__Assignment__
Print exactly, and only, the lines from the one that has "Where should I" through the end of the material below, with both ends included and the pictures omitted.

__Provided data__
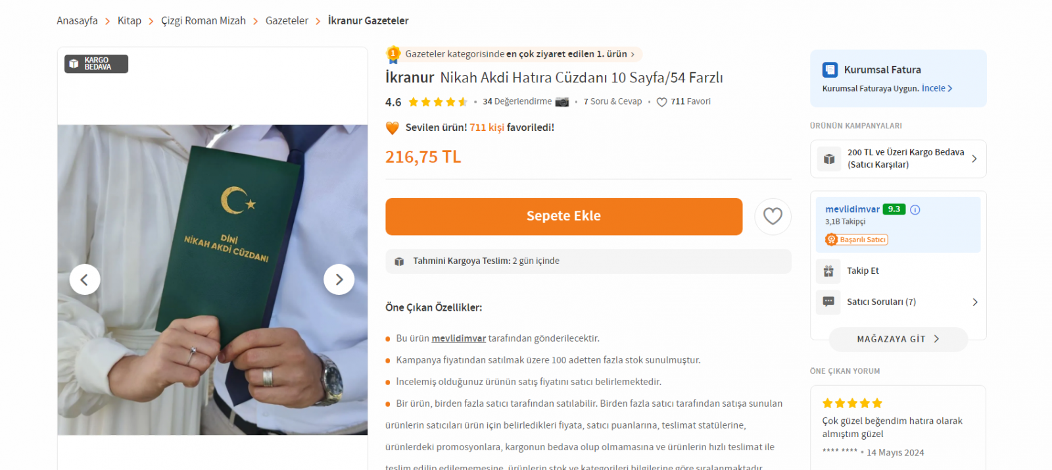Show next product image arrow
This screenshot has width=1052, height=470.
(x=339, y=280)
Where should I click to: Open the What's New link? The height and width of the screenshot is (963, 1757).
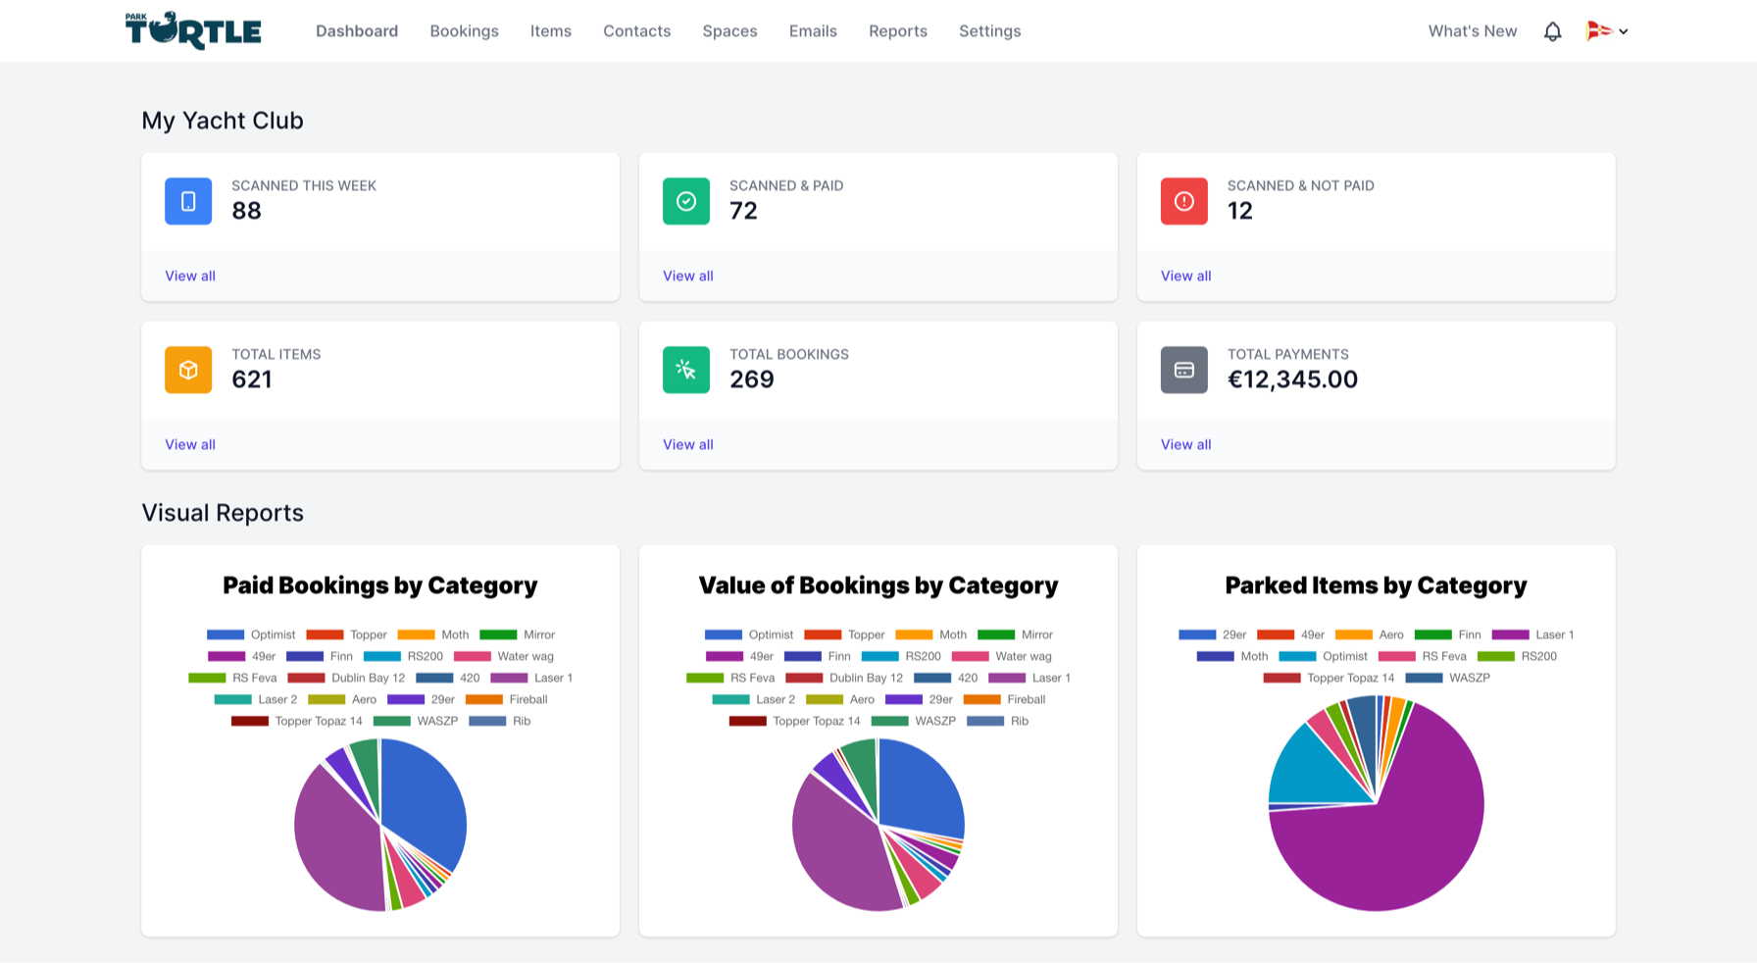tap(1472, 31)
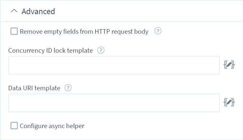Screen dimensions: 243x140
Task: Show help tooltip for Data URI template
Action: (x=68, y=88)
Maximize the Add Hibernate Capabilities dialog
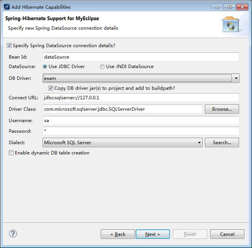The image size is (252, 248). click(x=229, y=6)
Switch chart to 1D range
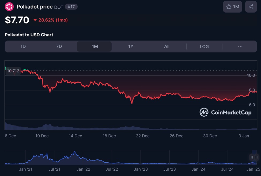Image resolution: width=261 pixels, height=176 pixels. point(23,47)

__Task answer__
Where should I click to: Open the What's New link? The height and width of the screenshot is (963, 1757).
tap(1472, 31)
Screen dimensions: 243x140
Task: Show help tooltip for Data URI template
Action: (x=68, y=88)
Maximize the Add Hibernate Capabilities dialog
The image size is (252, 248). click(x=229, y=6)
Switch chart to 1D range
Image resolution: width=261 pixels, height=176 pixels. point(23,47)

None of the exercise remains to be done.